* REQUIRED ACTION *
Each line from the one that contains "Instruction: Open Pods view in Podman sidebar" to the end of the material must be set down exactly, and no line before it.

* DATASET EXTRACT *
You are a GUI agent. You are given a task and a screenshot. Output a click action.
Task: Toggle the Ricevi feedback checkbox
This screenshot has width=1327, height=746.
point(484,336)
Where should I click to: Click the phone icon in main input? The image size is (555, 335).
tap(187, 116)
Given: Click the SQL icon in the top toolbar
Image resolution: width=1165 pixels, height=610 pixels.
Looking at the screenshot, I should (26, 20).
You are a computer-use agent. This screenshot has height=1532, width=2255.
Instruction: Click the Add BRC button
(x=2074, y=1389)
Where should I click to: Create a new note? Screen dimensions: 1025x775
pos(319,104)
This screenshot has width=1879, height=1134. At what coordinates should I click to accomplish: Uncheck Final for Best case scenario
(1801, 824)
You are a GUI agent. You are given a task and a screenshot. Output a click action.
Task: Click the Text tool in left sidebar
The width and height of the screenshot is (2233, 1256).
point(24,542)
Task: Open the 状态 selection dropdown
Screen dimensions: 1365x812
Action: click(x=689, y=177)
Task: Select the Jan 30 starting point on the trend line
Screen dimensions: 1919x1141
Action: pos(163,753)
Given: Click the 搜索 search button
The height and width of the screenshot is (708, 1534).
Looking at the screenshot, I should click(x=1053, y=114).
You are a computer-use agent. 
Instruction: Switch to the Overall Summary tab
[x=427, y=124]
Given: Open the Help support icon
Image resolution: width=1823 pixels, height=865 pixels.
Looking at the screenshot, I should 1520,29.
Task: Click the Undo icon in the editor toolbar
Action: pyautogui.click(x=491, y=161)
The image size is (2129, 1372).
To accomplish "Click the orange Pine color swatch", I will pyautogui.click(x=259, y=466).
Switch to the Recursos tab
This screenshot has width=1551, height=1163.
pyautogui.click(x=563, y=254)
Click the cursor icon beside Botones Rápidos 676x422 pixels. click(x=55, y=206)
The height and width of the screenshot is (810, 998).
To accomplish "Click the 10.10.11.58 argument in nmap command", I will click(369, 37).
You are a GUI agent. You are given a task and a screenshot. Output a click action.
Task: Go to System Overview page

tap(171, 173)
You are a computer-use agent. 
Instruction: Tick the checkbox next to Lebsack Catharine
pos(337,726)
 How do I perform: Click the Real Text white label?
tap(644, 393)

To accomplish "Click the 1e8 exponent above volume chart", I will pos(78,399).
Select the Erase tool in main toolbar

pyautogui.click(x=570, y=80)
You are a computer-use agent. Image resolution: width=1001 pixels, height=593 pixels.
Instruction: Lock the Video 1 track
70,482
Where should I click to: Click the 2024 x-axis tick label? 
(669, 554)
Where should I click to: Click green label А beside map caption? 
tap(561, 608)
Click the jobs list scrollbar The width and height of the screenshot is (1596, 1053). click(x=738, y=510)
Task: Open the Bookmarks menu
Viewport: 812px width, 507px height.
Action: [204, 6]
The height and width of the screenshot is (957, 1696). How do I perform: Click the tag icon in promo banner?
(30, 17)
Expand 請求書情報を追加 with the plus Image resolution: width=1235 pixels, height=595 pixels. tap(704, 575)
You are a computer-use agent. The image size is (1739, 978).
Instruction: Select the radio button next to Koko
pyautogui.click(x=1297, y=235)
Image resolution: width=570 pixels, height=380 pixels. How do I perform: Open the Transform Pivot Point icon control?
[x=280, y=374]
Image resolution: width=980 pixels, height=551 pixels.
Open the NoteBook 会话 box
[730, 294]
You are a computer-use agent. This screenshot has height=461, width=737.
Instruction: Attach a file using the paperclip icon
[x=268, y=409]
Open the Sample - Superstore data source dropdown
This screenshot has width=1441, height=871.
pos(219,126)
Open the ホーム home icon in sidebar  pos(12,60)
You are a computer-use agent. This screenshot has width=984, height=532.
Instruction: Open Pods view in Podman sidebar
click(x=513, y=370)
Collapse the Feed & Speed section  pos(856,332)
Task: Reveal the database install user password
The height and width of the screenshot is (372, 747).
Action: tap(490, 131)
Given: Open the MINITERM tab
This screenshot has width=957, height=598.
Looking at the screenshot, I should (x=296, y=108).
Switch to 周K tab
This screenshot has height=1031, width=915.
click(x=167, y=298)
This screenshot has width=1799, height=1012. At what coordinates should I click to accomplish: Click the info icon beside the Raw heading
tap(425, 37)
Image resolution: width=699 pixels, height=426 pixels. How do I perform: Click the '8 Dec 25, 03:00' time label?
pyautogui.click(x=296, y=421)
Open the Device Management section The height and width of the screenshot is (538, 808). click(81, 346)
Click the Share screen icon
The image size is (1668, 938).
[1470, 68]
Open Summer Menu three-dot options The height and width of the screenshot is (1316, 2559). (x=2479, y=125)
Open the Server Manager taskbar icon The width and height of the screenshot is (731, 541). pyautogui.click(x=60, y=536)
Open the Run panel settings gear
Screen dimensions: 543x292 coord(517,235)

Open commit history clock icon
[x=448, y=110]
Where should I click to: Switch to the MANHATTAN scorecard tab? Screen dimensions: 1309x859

* REPLY TO THE EXERCISE *
Instruction: Open Pods view in Podman sidebar
click(x=513, y=370)
Collapse the Feed & Speed section  pos(856,332)
Task: Reveal the database install user password
The height and width of the screenshot is (372, 747).
Action: tap(490, 131)
Given: Open the MINITERM tab
This screenshot has width=957, height=598.
Looking at the screenshot, I should (x=296, y=108).
Switch to 周K tab
This screenshot has height=1031, width=915.
click(x=167, y=298)
This screenshot has width=1799, height=1012. At what coordinates should I click to accomplish: Click the info icon beside the Raw heading
tap(425, 37)
Image resolution: width=699 pixels, height=426 pixels. How do I perform: Click the '8 Dec 25, 03:00' time label?
pyautogui.click(x=296, y=421)
Open the Device Management section The height and width of the screenshot is (538, 808). click(81, 346)
Click the Share screen icon
The image size is (1668, 938).
[1470, 68]
Open Summer Menu three-dot options The height and width of the screenshot is (1316, 2559). (x=2479, y=125)
Open the Server Manager taskbar icon The width and height of the screenshot is (731, 541). pyautogui.click(x=60, y=536)
Open the Run panel settings gear
Screen dimensions: 543x292 coord(517,235)

Open commit history clock icon
[x=448, y=110]
Where should I click to: Switch to the MANHATTAN scorecard tab? Screen dimensions: 1309x859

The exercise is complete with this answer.